[Dataset records — start]
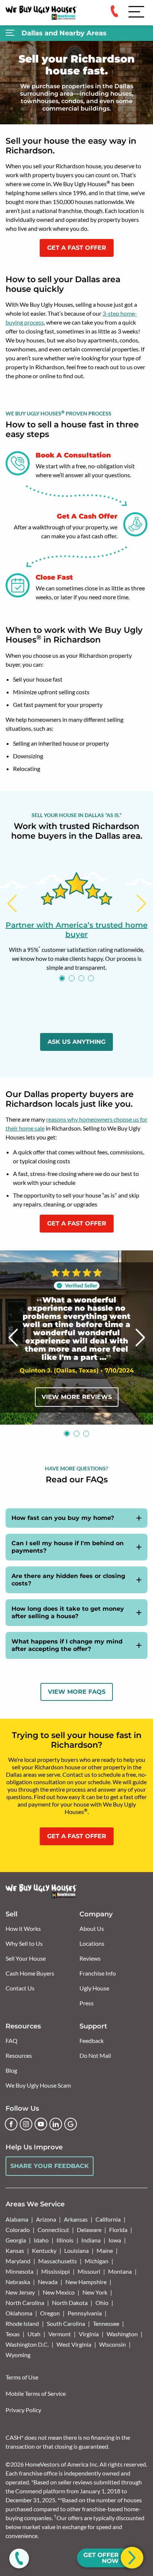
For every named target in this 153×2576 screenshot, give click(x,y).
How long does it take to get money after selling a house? (68, 1612)
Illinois (65, 2240)
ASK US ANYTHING (76, 1041)
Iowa (114, 2240)
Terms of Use (22, 2377)
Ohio (101, 2302)
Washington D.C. (27, 2344)
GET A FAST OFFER (76, 247)
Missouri (89, 2271)
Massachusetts (57, 2260)
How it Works (23, 1928)
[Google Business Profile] (70, 2124)
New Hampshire (86, 2281)
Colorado (18, 2229)
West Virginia (73, 2344)
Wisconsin (112, 2344)
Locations (91, 1943)
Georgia (16, 2240)
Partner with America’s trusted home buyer (76, 930)
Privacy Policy (23, 2409)
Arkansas (76, 2219)
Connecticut (53, 2229)
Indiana (91, 2240)
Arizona (46, 2219)
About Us (91, 1928)
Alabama (17, 2219)
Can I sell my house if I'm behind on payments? (68, 1547)
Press (86, 2002)
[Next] (141, 903)
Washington (122, 2333)
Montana (120, 2271)
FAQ (11, 2040)
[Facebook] (11, 2124)
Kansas (15, 2250)
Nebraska (18, 2281)
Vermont (59, 2333)
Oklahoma (19, 2313)
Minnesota (19, 2271)
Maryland (18, 2260)
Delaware (89, 2229)
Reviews (90, 1958)
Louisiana (76, 2250)
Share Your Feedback (49, 2165)
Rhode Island (22, 2323)
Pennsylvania (85, 2313)
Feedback (91, 2040)
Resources (19, 2055)
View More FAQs (76, 1691)
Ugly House (94, 1988)
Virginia (89, 2333)
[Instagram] (26, 2124)
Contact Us (20, 1988)
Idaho (41, 2240)
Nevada (48, 2281)
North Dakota (70, 2302)
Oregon (50, 2313)
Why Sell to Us (24, 1943)
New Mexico (59, 2292)
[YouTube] (40, 2124)
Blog (11, 2070)
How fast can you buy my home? (63, 1517)
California (108, 2219)
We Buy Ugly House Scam (38, 2085)
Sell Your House (26, 1958)
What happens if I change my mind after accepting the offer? (67, 1645)
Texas (13, 2333)
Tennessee (106, 2323)
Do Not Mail (95, 2055)
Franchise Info (97, 1973)
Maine (105, 2250)
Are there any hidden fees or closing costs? (68, 1579)
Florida (118, 2229)
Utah (33, 2333)
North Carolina (25, 2302)
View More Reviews (77, 1396)
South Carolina (66, 2323)
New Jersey (20, 2292)
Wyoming (18, 2354)
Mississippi (55, 2271)
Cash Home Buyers (30, 1973)
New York (94, 2292)
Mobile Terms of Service (36, 2393)
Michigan (96, 2260)
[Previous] (12, 903)
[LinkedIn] (55, 2124)
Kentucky (44, 2250)
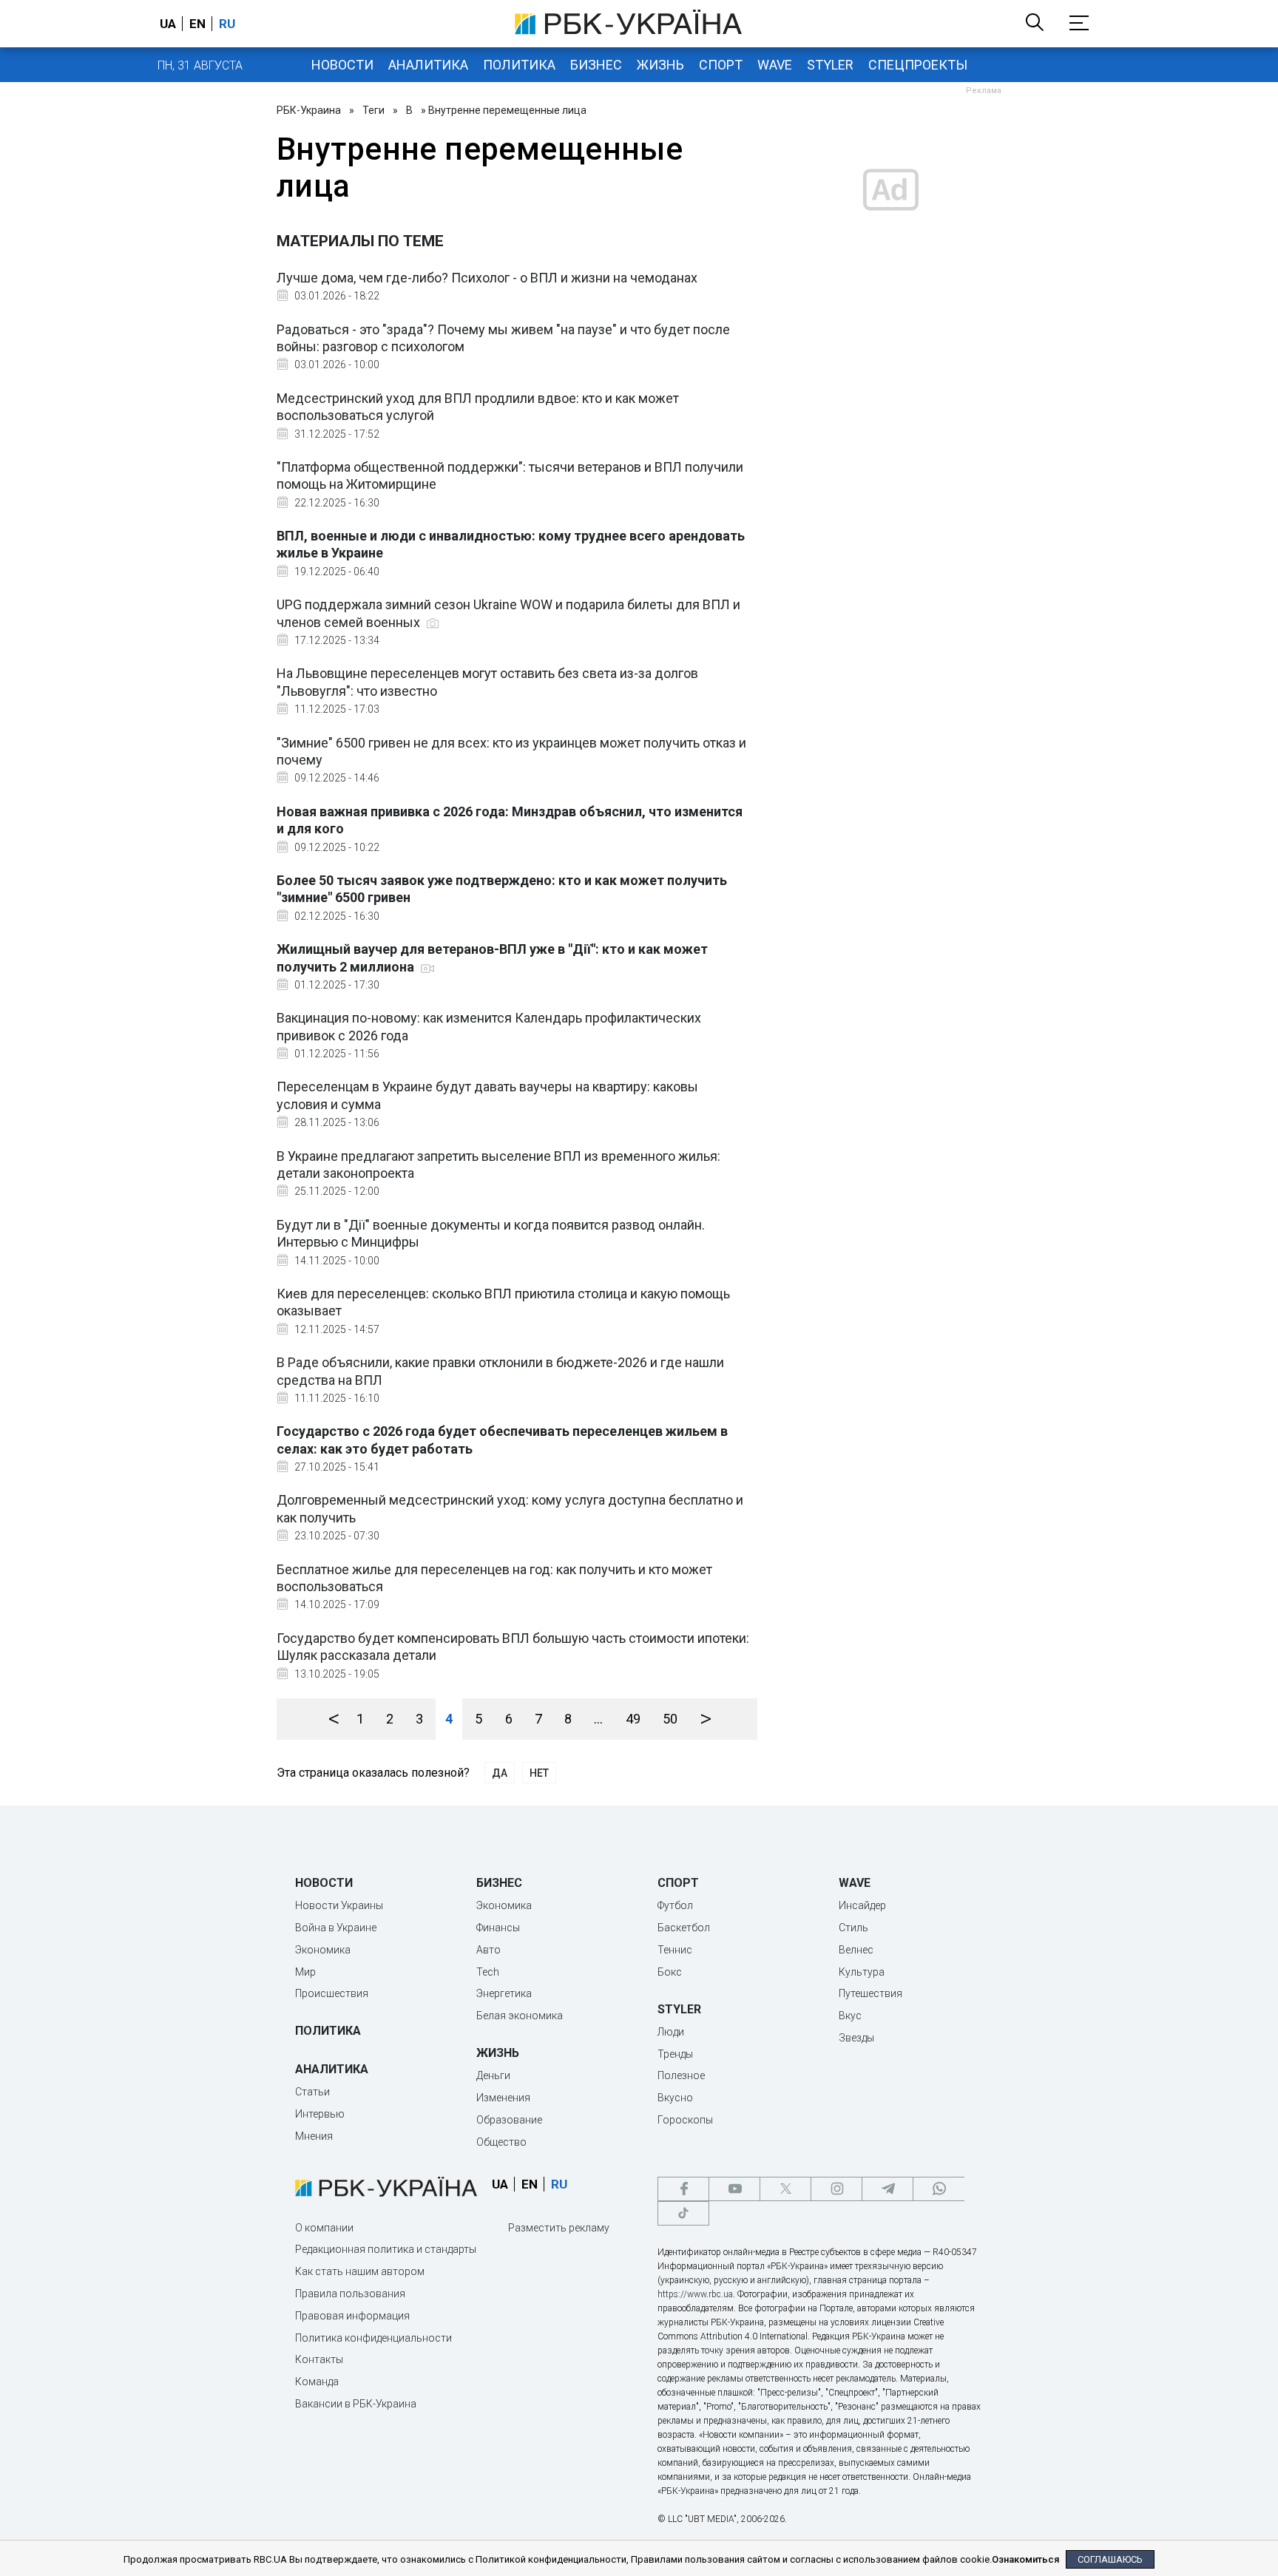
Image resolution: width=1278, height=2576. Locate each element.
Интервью (320, 2114)
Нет (539, 1773)
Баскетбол (683, 1927)
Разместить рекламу (558, 2228)
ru (227, 23)
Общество (501, 2142)
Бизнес (596, 64)
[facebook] (683, 2189)
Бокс (669, 1972)
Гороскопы (685, 2120)
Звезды (856, 2038)
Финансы (498, 1927)
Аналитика (428, 64)
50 (670, 1718)
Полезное (681, 2075)
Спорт (721, 64)
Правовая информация (352, 2316)
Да (499, 1773)
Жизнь (660, 64)
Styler (830, 64)
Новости (342, 64)
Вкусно (675, 2098)
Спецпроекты (917, 64)
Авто (488, 1950)
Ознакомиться (1025, 2559)
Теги (373, 110)
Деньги (493, 2075)
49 (633, 1718)
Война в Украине (335, 1927)
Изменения (503, 2098)
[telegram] (887, 2189)
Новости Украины (339, 1905)
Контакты (319, 2359)
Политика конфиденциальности (373, 2338)
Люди (670, 2032)
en (197, 23)
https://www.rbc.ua (695, 2294)
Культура (862, 1972)
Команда (317, 2381)
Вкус (850, 2015)
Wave (774, 64)
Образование (509, 2120)
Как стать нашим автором (360, 2271)
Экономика (323, 1950)
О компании (324, 2228)
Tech (487, 1972)
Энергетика (504, 1993)
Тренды (675, 2054)
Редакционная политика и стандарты (385, 2249)
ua (168, 23)
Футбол (675, 1905)
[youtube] (734, 2189)
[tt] (683, 2213)
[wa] (938, 2189)
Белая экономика (519, 2015)
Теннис (674, 1950)
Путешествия (870, 1993)
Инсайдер (862, 1905)
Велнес (856, 1950)
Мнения (314, 2136)
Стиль (853, 1927)
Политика (519, 64)
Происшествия (331, 1993)
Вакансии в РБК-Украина (355, 2404)
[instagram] (836, 2189)
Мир (305, 1972)
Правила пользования (350, 2293)
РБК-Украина (309, 110)
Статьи (312, 2092)
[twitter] (785, 2189)
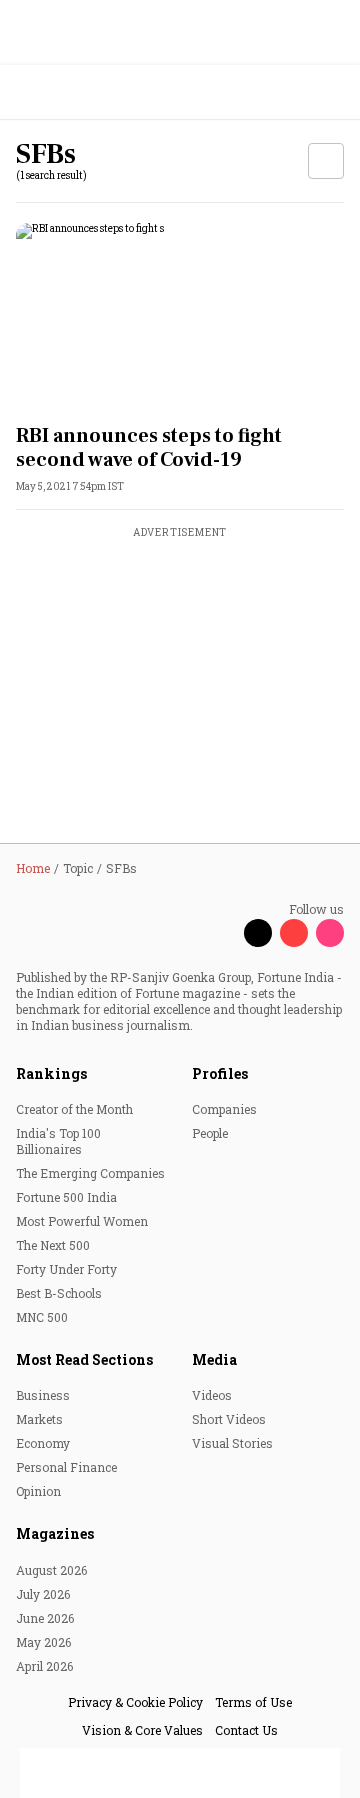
[Dataset records — finish]
Task objective: Please copy the lines in the records above between the one holding "Colorado (18, 2229)" and the one holding "Can I sell my", inclusive, exactly and with no other line.

Task answer:
Colorado (18, 2229)
West Virginia (73, 2344)
Wisconsin (112, 2344)
Locations (91, 1943)
Georgia (16, 2240)
Partner with America’s trusted home buyer (76, 930)
Privacy Policy (23, 2409)
Arkansas (76, 2219)
Connecticut (53, 2229)
Indiana (91, 2240)
Arizona (46, 2219)
About Us (91, 1928)
Alabama (17, 2219)
Can I sell my house if I'm behind on payments? (68, 1547)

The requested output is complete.